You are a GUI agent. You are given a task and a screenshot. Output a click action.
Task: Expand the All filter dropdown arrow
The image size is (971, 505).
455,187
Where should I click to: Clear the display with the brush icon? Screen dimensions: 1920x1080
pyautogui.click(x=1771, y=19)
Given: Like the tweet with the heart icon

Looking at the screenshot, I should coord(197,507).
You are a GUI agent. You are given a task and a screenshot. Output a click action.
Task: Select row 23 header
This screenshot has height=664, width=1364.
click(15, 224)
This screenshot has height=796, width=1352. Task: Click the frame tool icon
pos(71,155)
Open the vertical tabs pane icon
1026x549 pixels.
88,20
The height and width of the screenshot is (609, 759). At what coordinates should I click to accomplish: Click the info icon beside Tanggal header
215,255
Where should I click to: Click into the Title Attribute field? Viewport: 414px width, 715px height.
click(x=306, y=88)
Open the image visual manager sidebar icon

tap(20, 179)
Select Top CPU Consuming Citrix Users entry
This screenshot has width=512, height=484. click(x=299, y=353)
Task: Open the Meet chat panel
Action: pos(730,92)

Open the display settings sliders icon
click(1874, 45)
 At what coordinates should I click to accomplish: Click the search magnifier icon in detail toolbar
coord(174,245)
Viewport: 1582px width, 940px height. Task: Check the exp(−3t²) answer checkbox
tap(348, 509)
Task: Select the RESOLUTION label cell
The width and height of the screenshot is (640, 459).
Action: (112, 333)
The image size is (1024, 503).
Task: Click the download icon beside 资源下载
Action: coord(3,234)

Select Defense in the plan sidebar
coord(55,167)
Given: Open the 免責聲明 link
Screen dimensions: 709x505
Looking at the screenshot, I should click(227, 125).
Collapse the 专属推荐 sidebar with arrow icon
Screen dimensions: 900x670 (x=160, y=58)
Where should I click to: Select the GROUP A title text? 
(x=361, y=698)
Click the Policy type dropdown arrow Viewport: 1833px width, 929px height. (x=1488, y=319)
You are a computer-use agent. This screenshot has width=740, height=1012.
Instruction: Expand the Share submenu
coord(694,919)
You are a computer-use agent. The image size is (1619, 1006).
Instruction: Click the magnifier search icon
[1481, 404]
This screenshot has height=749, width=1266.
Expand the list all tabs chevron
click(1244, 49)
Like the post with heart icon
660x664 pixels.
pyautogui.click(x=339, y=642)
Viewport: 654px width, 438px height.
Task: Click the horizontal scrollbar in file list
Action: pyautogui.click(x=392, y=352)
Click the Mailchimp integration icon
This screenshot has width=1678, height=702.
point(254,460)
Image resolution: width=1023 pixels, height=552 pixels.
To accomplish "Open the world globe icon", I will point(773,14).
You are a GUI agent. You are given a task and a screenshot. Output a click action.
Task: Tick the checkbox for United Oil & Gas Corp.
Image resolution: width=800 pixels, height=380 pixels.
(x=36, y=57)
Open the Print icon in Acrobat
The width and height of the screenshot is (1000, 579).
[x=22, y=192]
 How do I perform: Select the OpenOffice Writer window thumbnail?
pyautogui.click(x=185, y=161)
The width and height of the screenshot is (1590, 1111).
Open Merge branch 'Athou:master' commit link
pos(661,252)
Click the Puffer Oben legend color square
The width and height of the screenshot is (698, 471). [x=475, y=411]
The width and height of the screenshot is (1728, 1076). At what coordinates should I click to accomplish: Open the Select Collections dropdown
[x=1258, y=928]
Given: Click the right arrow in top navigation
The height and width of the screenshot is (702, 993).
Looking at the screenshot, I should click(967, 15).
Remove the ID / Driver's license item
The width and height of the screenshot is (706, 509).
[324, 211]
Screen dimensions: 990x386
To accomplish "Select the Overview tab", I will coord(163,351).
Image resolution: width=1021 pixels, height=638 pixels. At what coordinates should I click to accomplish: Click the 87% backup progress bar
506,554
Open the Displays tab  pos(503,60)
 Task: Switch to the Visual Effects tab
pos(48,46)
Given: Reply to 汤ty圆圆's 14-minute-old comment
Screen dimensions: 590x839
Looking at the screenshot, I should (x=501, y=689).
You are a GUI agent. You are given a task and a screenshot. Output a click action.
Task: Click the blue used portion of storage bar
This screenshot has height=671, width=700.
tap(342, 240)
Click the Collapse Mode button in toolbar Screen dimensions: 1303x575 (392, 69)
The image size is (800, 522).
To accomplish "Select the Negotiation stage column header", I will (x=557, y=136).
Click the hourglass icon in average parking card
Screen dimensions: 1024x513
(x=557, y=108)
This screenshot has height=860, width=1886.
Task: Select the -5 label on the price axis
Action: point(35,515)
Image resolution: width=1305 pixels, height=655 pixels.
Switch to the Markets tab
- - - - - - -
**Directions for this task**.
Go through the listing and write out each line exactly.

**Answer for the task**.
You are a GUI agent. You are given a task and a screenshot. Output a click action.
Task: Expand the All filter dropdown arrow
The image size is (971, 505).
455,187
Where should I click to: Clear the display with the brush icon? Screen dimensions: 1920x1080
pyautogui.click(x=1771, y=19)
Given: Like the tweet with the heart icon

Looking at the screenshot, I should coord(197,507).
You are a GUI agent. You are given a task and a screenshot. Output a click action.
Task: Select row 23 header
This screenshot has height=664, width=1364.
click(15, 224)
This screenshot has height=796, width=1352. Task: Click the frame tool icon
pos(71,155)
Open the vertical tabs pane icon
1026x549 pixels.
88,20
The height and width of the screenshot is (609, 759). At what coordinates should I click to accomplish: Click the info icon beside Tanggal header
215,255
Where should I click to: Click into the Title Attribute field? Viewport: 414px width, 715px height.
click(x=306, y=88)
Open the image visual manager sidebar icon

tap(20, 179)
Select Top CPU Consuming Citrix Users entry
This screenshot has width=512, height=484. click(x=299, y=353)
Task: Open the Meet chat panel
Action: pos(730,92)

Open the display settings sliders icon
click(1874, 45)
 At what coordinates should I click to accomplish: Click the search magnifier icon in detail toolbar
coord(174,245)
Viewport: 1582px width, 940px height. Task: Check the exp(−3t²) answer checkbox
tap(348, 509)
Task: Select the RESOLUTION label cell
The width and height of the screenshot is (640, 459).
Action: (112, 333)
The image size is (1024, 503).
Task: Click the download icon beside 资源下载
Action: coord(3,234)

Select Defense in the plan sidebar
coord(55,167)
Given: Open the 免責聲明 link
Screen dimensions: 709x505
Looking at the screenshot, I should click(227, 125).
Collapse the 专属推荐 sidebar with arrow icon
Screen dimensions: 900x670 (x=160, y=58)
Where should I click to: Select the GROUP A title text? 
(x=361, y=698)
Click the Policy type dropdown arrow Viewport: 1833px width, 929px height. (x=1488, y=319)
You are a computer-use agent. This screenshot has width=740, height=1012.
Instruction: Expand the Share submenu
coord(694,919)
You are a computer-use agent. The image size is (1619, 1006).
Instruction: Click the magnifier search icon
[1481, 404]
This screenshot has height=749, width=1266.
Expand the list all tabs chevron
click(1244, 49)
Like the post with heart icon
660x664 pixels.
pyautogui.click(x=339, y=642)
Viewport: 654px width, 438px height.
Task: Click the horizontal scrollbar in file list
Action: pyautogui.click(x=392, y=352)
Click the Mailchimp integration icon
This screenshot has width=1678, height=702.
point(254,460)
Image resolution: width=1023 pixels, height=552 pixels.
To accomplish "Open the world globe icon", I will point(773,14).
You are a GUI agent. You are given a task and a screenshot. Output a click action.
Task: Tick the checkbox for United Oil & Gas Corp.
Image resolution: width=800 pixels, height=380 pixels.
(x=36, y=57)
Open the Print icon in Acrobat
The width and height of the screenshot is (1000, 579).
[x=22, y=192]
 How do I perform: Select the OpenOffice Writer window thumbnail?
pyautogui.click(x=185, y=161)
The width and height of the screenshot is (1590, 1111).
Open Merge branch 'Athou:master' commit link
pos(661,252)
Click the Puffer Oben legend color square
The width and height of the screenshot is (698, 471). [x=475, y=411]
The width and height of the screenshot is (1728, 1076). At what coordinates should I click to accomplish: Open the Select Collections dropdown
[x=1258, y=928]
Given: Click the right arrow in top navigation
The height and width of the screenshot is (702, 993).
Looking at the screenshot, I should click(967, 15).
Remove the ID / Driver's license item
The width and height of the screenshot is (706, 509).
[324, 211]
Screen dimensions: 990x386
To accomplish "Select the Overview tab", I will coord(163,351).
Image resolution: width=1021 pixels, height=638 pixels. At what coordinates should I click to accomplish: Click the 87% backup progress bar
506,554
Open the Displays tab  pos(503,60)
 Task: Switch to the Visual Effects tab
pos(48,46)
Given: Reply to 汤ty圆圆's 14-minute-old comment
Screen dimensions: 590x839
Looking at the screenshot, I should (x=501, y=689).
You are a GUI agent. You are given a task and a screenshot. Output a click action.
Task: Click the blue used portion of storage bar
This screenshot has height=671, width=700.
tap(342, 240)
Click the Collapse Mode button in toolbar Screen dimensions: 1303x575 (392, 69)
The image size is (800, 522).
To accomplish "Select the Negotiation stage column header", I will (x=557, y=136).
Click the hourglass icon in average parking card
Screen dimensions: 1024x513
(x=557, y=108)
This screenshot has height=860, width=1886.
Task: Select the -5 label on the price axis
Action: point(35,515)
Image resolution: width=1305 pixels, height=655 pixels.
Switch to the Markets tab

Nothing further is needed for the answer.